Excerpt to read:
Survey: Engineering inefficiency delays new product introductions

Update: May 28, 2021

Over the past five years, 43% of new electronic products have missed their initial launch dates, according to manufacturing optimization platform provider Instrumental’s first annual State of New Product Introduction (NPI) Survey of more than 100 leaders in electronics design, manufacturing, and engineering. Instrumental said this points to the industry’s failure to adapt to increasing product complexity, faster delivery timelines, and increased supply chain volatility.

Although survey respondents cited on-time product delivery as their number one responsibility, they reported that 43% of new product programs over the past five years were delayed from their initial ship date. This is comparison to a May 2020 survey that reported that 53% of electronics programs had been delayed or cancelled as a direct result of the pandemic.

The top factor impacting on-time completion and product release of programs in 2021 is disruption to the supply chain, according to 46% of respondents, followed by engineering bandwidth or headcount (44%), and unable to travel to factory (43%).

Extracted data:

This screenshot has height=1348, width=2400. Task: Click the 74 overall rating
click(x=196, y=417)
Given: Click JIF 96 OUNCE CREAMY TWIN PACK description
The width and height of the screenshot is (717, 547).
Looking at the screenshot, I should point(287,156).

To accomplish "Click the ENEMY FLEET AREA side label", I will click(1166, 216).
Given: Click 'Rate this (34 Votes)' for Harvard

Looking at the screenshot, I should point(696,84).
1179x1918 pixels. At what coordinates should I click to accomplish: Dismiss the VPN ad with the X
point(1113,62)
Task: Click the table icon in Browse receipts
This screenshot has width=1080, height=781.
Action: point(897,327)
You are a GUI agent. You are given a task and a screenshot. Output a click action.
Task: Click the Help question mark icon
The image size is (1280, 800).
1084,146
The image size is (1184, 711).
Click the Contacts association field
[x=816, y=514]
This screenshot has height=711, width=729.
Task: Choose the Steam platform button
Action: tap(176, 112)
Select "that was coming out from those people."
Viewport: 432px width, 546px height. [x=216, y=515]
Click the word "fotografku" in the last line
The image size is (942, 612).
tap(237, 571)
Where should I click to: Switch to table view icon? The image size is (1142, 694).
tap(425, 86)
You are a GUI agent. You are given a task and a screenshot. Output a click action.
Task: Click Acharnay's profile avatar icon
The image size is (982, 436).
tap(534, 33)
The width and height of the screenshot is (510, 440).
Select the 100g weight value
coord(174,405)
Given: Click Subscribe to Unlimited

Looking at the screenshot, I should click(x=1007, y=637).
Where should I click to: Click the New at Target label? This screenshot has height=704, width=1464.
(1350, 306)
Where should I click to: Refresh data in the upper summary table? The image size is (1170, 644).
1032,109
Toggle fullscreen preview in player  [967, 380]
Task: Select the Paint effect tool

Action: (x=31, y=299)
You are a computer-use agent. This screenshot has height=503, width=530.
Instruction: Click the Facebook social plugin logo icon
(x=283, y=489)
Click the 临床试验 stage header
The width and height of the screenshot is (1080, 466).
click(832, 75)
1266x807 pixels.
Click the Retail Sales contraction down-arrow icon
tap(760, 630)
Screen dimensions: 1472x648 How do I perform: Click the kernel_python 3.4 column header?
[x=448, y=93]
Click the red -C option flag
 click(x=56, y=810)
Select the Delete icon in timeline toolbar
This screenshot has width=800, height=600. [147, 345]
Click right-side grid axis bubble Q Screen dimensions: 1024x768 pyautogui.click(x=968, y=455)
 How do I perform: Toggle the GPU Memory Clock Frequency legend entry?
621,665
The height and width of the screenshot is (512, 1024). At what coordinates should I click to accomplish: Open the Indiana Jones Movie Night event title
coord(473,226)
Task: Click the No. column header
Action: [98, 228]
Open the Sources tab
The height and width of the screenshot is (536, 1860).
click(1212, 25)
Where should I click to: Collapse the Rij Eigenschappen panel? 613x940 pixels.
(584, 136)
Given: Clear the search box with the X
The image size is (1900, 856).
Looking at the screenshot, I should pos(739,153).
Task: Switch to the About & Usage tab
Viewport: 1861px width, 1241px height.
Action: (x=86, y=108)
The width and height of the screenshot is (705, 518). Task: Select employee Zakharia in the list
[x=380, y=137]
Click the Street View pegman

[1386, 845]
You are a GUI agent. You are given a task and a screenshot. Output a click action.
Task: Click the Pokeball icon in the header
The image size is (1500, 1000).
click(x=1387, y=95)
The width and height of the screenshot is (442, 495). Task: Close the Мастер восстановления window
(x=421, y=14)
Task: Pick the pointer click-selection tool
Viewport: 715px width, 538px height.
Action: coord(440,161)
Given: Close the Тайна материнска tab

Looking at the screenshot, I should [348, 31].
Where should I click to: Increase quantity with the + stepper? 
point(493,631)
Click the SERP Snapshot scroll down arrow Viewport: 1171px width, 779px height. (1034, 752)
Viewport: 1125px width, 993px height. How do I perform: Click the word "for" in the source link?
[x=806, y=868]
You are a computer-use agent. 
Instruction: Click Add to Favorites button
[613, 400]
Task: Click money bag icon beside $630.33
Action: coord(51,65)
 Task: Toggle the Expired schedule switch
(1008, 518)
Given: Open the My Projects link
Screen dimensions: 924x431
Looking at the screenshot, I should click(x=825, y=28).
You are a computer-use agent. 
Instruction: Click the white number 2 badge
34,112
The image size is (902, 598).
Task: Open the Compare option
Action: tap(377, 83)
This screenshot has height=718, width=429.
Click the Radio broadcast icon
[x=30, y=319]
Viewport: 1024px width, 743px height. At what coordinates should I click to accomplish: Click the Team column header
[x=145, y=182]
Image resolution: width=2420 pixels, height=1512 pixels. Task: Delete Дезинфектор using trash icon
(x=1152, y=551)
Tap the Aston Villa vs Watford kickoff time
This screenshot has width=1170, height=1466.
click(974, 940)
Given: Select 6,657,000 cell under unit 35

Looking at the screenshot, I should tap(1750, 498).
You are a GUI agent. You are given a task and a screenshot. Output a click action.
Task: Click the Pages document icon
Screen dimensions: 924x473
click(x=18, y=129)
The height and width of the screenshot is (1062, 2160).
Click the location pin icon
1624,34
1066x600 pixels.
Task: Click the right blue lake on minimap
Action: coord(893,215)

Required actions:
• a. Answer these questions using the article on new product introduction delays.
(i) How many leaders did Instrumental's survey cover, and in which fields?
(ii) What did survey respondents cite as their number one responsibility?
(iii) What share of respondents named engineering bandwidth or headcount as a factor affecting on-time completion in 2021?
• b. Continue the article on new product introduction delays, picking up after its final sentence.

Your written answers:
• a.
(i) More than 100 leaders in electronics design, manufacturing, and engineering.
(ii) On-time product delivery.
(iii) 44%.

• b.
Image: Instrumental

Engineering time is a big contributor to the problem with teams reporting that 76% of engineering time is spent on non-engineering tasks like inefficient communication, reactive issue discovery, and status reporting. On average, teams reported that only about 23% of engineering time is spent directly on creative design or engineering tasks.

Image: Instrumental

Engineering turnover is another factor that impacts companies, leading to overworked engineers. The survey revealed that 71% of  mechanical and hardware engineers work overtime or in the evenings and on weekends on a regular basis.

When asked ‘what are the most important goals to achieve in a program,’ 77% of leaders said launching on time and meeting program deadlines, followed by hitting bill-of-materials (BOM) cost targets (53%), and meeting product feature goals (53%).

However, 55% of NPI teams cite limited engineering time as a primary obstacle for NPI, followed by product complexity (52%) and partial or incomplete data (40%). In addition, 58% of engineers reported that they have the resources to be successful, which means 42% do not have the necessary tools.

Although NPI leaders have acknowledged the need for improved engineering capacity, most organizations are lagging when it comes to adoption of technology that could automate time-consuming development tasks like forensics and data analysis, said Instrumental.

The survey found that only 12% of teams use an AI-based defect detection system, and over 91% still rely primarily on spreadsheets for things like task tracking and analysis.

In addition, only 23% of respondents reported that their company uses a line or build analytics tool and only 22% use a BI tool. Another surprising finding is only 42% of new product introduction teams have access to their data in the cloud.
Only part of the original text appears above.